Thyme is popular in many European cuisines. The French use it liberally in sauces, soups, stews, vinegars, and in the blends Bouquet Garnish and Herbes de Provence. They also use it to pair with fish, poultry, and meat dishes. In Britain, thyme is the second most popular culinary herb behind mint. It is used to flavor slow cooked chicken, fish, meat, mutton, vegetable soups, and stews.
In the Middle East, it is used in some versions of the spice blends Zaatar and Dukkah. In this region, it is often used with roasted sesame seeds, sumac, cumin, and black pepper.
In the Caribbean, thyme is found in curries, stews, and in popular jerk spice blend.

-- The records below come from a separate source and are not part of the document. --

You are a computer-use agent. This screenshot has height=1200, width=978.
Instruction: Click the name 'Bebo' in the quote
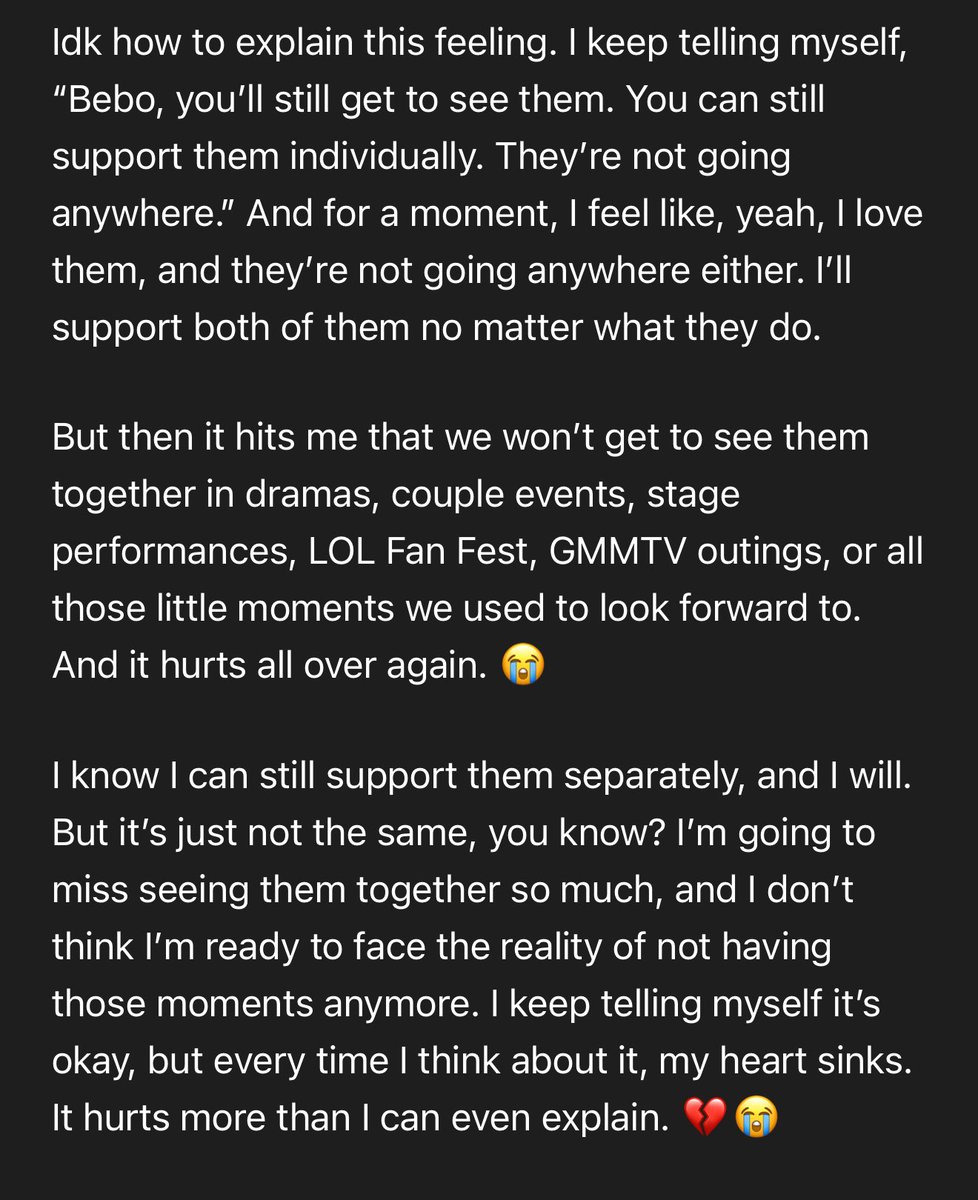117,100
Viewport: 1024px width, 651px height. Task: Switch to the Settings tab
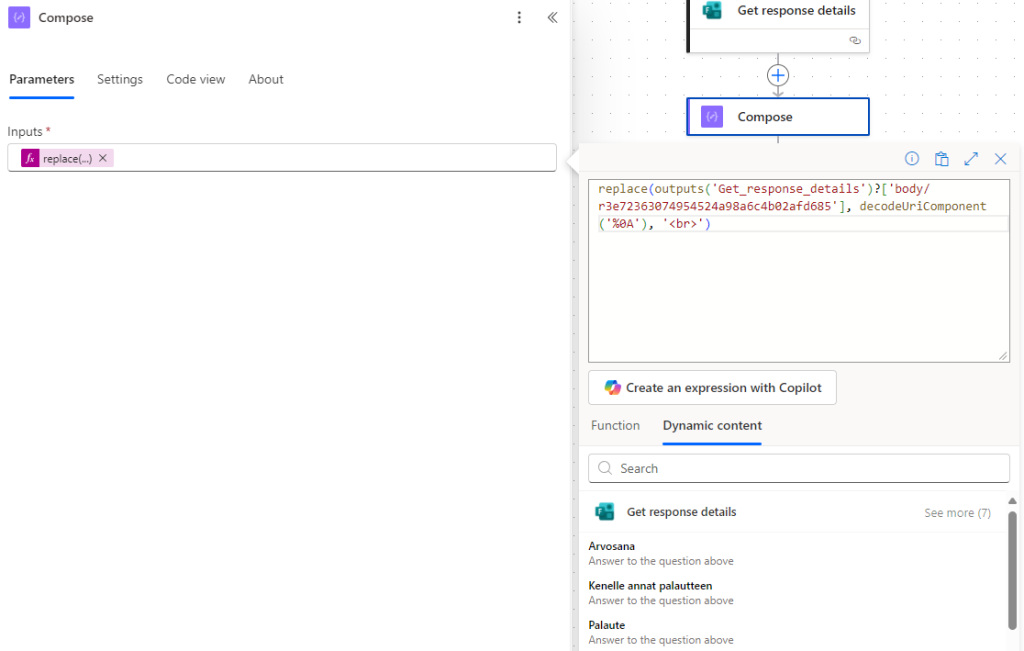120,79
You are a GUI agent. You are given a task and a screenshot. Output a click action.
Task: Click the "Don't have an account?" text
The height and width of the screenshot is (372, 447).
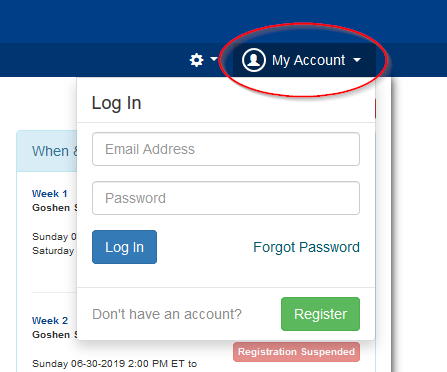point(167,314)
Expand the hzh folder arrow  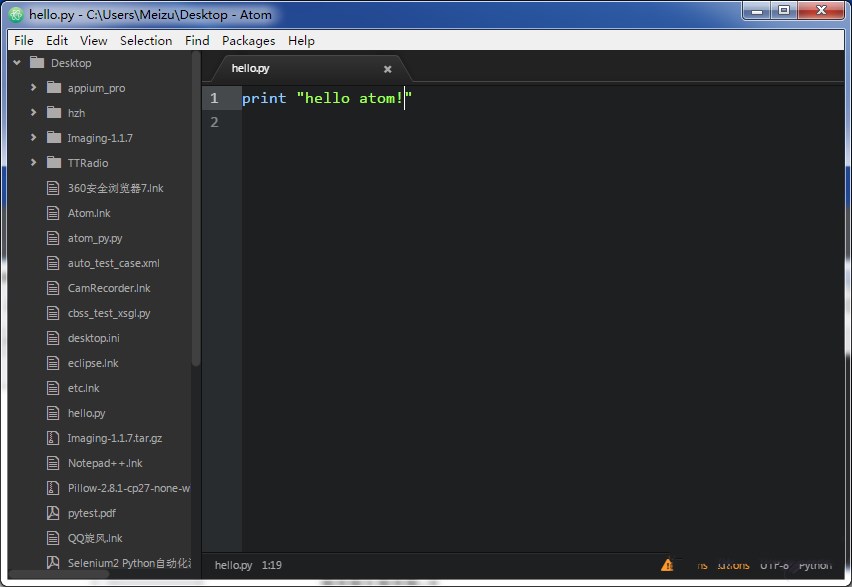pyautogui.click(x=33, y=113)
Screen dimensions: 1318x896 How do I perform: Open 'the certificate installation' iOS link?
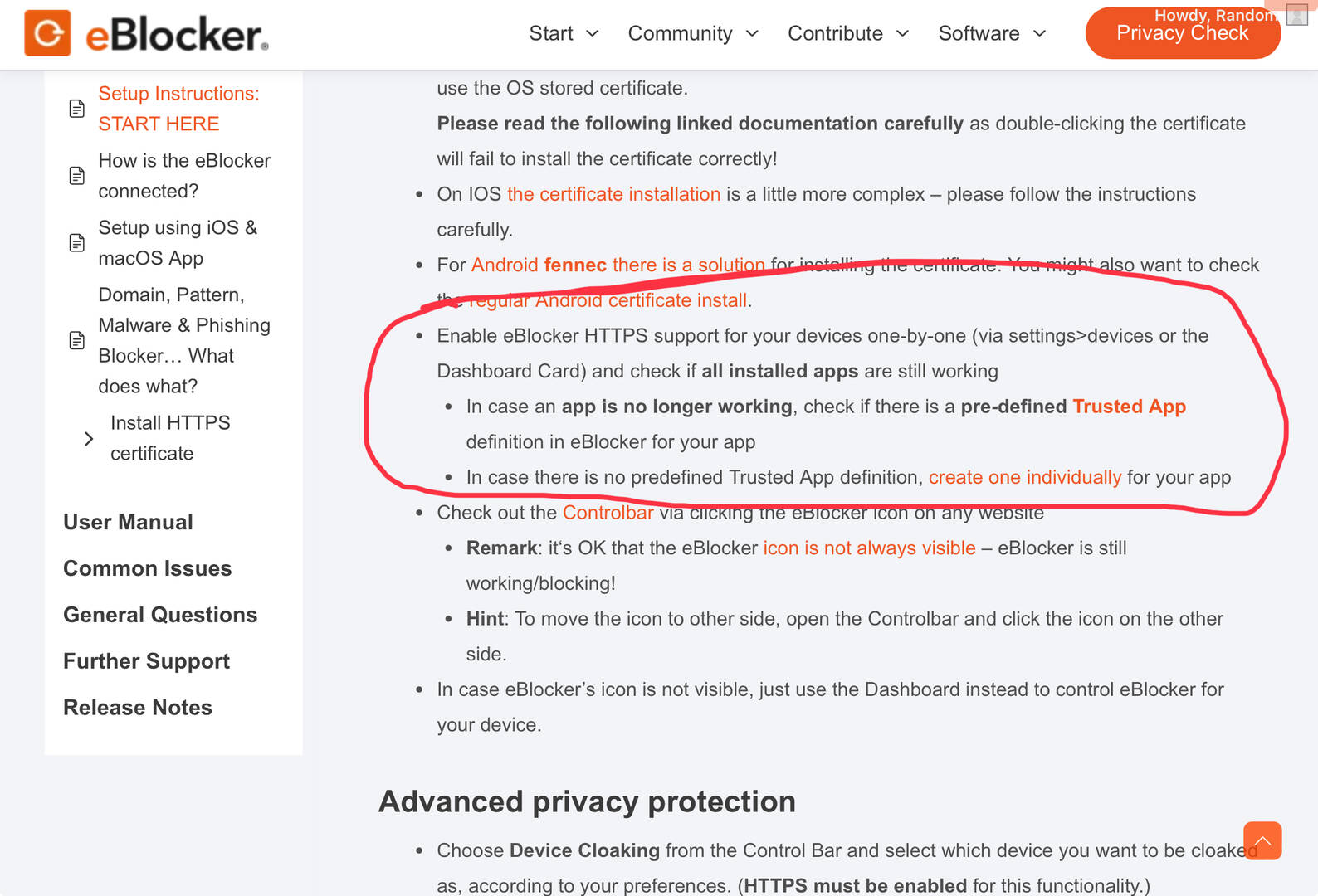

In this country, it is a central flavoring in New England clam chowder,turkey stuffing, and sausage. Thyme is also a key seasoning in Cajun and Creole cooking, where it adds flavor to blackened meat and fish dishes. When used in combination with dry mustard and bay leaves, the peppery flavor comes through in this regions signature gumbos and jambalayas.
Add thyme to beef, egg and cheese dishes (like Quiche, frittatas, and omelets.), cabbage, carrots, chicken, figs, fish, goat cheese, lamb, leeks, legumes, lentils, onions, peas, pork, potatoes, soups, tomatoes, and venison.